EXERCISE DETAILS = Every entry below must be copied exactly, with nothing left out.

Dataset entries:
__________________________________________________

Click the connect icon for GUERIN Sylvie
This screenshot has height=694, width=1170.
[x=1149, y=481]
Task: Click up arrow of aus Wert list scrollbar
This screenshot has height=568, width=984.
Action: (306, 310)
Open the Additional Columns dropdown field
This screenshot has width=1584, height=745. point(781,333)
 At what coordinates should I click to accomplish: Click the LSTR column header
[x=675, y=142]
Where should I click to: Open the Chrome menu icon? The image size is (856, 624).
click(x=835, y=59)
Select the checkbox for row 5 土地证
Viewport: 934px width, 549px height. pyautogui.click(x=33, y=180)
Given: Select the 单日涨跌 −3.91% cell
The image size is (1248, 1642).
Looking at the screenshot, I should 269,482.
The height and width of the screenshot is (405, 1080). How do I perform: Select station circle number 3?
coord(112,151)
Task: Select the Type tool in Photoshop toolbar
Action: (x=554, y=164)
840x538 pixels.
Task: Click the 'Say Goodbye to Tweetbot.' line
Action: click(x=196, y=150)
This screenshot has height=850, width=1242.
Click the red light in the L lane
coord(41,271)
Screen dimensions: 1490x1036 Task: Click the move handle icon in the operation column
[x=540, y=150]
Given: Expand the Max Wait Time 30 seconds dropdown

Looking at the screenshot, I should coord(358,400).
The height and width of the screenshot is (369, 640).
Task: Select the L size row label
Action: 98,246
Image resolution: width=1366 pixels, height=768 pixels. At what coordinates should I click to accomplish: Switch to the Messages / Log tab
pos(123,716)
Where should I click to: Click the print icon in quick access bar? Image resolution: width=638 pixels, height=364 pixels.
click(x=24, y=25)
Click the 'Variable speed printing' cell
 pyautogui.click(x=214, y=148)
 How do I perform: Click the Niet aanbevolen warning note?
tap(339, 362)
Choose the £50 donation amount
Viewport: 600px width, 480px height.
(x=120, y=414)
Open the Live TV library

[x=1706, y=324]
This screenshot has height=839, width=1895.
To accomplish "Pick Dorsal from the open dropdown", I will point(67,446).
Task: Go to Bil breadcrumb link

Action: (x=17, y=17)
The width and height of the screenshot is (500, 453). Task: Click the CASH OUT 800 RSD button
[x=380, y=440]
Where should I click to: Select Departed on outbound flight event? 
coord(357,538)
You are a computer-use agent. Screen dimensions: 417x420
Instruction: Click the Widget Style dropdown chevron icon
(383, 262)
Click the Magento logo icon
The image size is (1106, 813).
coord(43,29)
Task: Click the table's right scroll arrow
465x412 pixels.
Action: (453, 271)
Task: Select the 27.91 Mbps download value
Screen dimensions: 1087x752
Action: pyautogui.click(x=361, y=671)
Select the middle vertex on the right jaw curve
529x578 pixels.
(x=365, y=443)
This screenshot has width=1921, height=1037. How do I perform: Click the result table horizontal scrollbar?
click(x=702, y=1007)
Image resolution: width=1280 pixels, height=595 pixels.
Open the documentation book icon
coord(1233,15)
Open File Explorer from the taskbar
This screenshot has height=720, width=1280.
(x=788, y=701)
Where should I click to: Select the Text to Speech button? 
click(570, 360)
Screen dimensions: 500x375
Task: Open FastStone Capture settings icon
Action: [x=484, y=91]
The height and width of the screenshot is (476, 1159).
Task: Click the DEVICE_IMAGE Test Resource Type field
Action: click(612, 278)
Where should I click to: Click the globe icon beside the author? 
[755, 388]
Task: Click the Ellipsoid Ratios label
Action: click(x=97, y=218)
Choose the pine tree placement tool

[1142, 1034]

__________________________________________________

OUTPUT OF THE EXERCISE =
Click the connect icon for GUERIN Sylvie
This screenshot has height=694, width=1170.
[x=1149, y=481]
Task: Click up arrow of aus Wert list scrollbar
This screenshot has height=568, width=984.
Action: (306, 310)
Open the Additional Columns dropdown field
This screenshot has width=1584, height=745. point(781,333)
 At what coordinates should I click to accomplish: Click the LSTR column header
[x=675, y=142]
Where should I click to: Open the Chrome menu icon? The image size is (856, 624).
click(x=835, y=59)
Select the checkbox for row 5 土地证
Viewport: 934px width, 549px height. pyautogui.click(x=33, y=180)
Given: Select the 单日涨跌 −3.91% cell
The image size is (1248, 1642).
Looking at the screenshot, I should 269,482.
The height and width of the screenshot is (405, 1080). How do I perform: Select station circle number 3?
coord(112,151)
Task: Select the Type tool in Photoshop toolbar
Action: (x=554, y=164)
840x538 pixels.
Task: Click the 'Say Goodbye to Tweetbot.' line
Action: click(x=196, y=150)
This screenshot has height=850, width=1242.
Click the red light in the L lane
coord(41,271)
Screen dimensions: 1490x1036 Task: Click the move handle icon in the operation column
[x=540, y=150]
Given: Expand the Max Wait Time 30 seconds dropdown

Looking at the screenshot, I should coord(358,400).
The height and width of the screenshot is (369, 640).
Task: Select the L size row label
Action: 98,246
Image resolution: width=1366 pixels, height=768 pixels. At what coordinates should I click to accomplish: Switch to the Messages / Log tab
pos(123,716)
Where should I click to: Click the print icon in quick access bar? Image resolution: width=638 pixels, height=364 pixels.
click(x=24, y=25)
Click the 'Variable speed printing' cell
 pyautogui.click(x=214, y=148)
 How do I perform: Click the Niet aanbevolen warning note?
tap(339, 362)
Choose the £50 donation amount
Viewport: 600px width, 480px height.
(x=120, y=414)
Open the Live TV library

[x=1706, y=324]
This screenshot has height=839, width=1895.
To accomplish "Pick Dorsal from the open dropdown", I will point(67,446).
Task: Go to Bil breadcrumb link

Action: (x=17, y=17)
The width and height of the screenshot is (500, 453). Task: Click the CASH OUT 800 RSD button
[x=380, y=440]
Where should I click to: Select Departed on outbound flight event? 
coord(357,538)
You are a computer-use agent. Screen dimensions: 417x420
Instruction: Click the Widget Style dropdown chevron icon
(383, 262)
Click the Magento logo icon
The image size is (1106, 813).
coord(43,29)
Task: Click the table's right scroll arrow
465x412 pixels.
Action: (453, 271)
Task: Select the 27.91 Mbps download value
Screen dimensions: 1087x752
Action: pyautogui.click(x=361, y=671)
Select the middle vertex on the right jaw curve
529x578 pixels.
(x=365, y=443)
This screenshot has width=1921, height=1037. How do I perform: Click the result table horizontal scrollbar?
click(x=702, y=1007)
Image resolution: width=1280 pixels, height=595 pixels.
Open the documentation book icon
coord(1233,15)
Open File Explorer from the taskbar
This screenshot has height=720, width=1280.
(x=788, y=701)
Where should I click to: Select the Text to Speech button? 
click(570, 360)
Screen dimensions: 500x375
Task: Open FastStone Capture settings icon
Action: [x=484, y=91]
The height and width of the screenshot is (476, 1159).
Task: Click the DEVICE_IMAGE Test Resource Type field
Action: click(612, 278)
Where should I click to: Click the globe icon beside the author? 
[755, 388]
Task: Click the Ellipsoid Ratios label
Action: click(x=97, y=218)
Choose the pine tree placement tool

[1142, 1034]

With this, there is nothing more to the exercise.